__Records for this exercise__:
===============

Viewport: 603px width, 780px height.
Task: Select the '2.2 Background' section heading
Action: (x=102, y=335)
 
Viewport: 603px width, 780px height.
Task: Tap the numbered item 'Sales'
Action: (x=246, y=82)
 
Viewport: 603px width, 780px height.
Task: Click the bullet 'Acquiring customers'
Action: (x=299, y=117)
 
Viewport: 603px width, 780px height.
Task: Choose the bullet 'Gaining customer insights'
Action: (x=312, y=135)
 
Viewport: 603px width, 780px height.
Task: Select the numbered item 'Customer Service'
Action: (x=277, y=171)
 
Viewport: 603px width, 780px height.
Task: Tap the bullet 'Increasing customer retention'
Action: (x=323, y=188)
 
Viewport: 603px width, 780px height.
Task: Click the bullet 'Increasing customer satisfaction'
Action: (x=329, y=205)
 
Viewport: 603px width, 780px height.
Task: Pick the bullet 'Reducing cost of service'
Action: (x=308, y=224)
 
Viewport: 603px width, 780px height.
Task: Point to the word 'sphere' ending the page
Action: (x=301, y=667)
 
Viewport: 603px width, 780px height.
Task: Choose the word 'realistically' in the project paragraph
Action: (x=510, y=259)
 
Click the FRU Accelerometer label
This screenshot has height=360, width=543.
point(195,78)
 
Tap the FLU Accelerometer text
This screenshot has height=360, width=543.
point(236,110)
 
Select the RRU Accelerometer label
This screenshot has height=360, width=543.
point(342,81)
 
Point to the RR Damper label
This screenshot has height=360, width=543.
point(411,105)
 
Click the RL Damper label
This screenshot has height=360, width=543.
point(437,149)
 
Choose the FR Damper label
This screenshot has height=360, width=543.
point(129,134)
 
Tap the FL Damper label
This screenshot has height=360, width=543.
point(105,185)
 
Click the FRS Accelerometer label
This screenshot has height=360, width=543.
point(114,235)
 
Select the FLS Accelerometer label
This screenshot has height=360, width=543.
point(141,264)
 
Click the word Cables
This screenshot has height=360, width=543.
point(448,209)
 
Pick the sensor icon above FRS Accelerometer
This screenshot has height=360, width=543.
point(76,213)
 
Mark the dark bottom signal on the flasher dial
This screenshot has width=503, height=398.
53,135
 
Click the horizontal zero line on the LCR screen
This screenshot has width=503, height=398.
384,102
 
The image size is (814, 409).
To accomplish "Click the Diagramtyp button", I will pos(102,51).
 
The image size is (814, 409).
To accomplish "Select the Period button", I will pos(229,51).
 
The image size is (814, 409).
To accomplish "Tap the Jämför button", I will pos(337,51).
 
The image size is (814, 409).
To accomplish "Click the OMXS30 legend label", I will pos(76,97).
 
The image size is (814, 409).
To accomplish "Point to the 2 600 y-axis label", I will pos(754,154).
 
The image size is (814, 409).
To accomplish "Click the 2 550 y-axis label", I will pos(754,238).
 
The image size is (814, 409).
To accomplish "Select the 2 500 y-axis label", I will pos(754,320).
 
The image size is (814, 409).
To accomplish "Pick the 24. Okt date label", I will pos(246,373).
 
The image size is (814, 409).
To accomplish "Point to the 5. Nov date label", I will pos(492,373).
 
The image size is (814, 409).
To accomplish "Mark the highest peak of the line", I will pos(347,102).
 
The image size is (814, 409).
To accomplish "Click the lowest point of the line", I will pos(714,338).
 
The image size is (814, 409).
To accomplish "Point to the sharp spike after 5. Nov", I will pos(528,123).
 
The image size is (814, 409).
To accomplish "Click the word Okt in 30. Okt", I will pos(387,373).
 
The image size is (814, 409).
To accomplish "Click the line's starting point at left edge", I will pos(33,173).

===============

__Exercise prompt__:
Extract every line in the items above that contains the word "date", matching case exactly.

__Exercise result__:
To accomplish "Pick the 24. Okt date label", I will pos(246,373).
To accomplish "Point to the 5. Nov date label", I will pos(492,373).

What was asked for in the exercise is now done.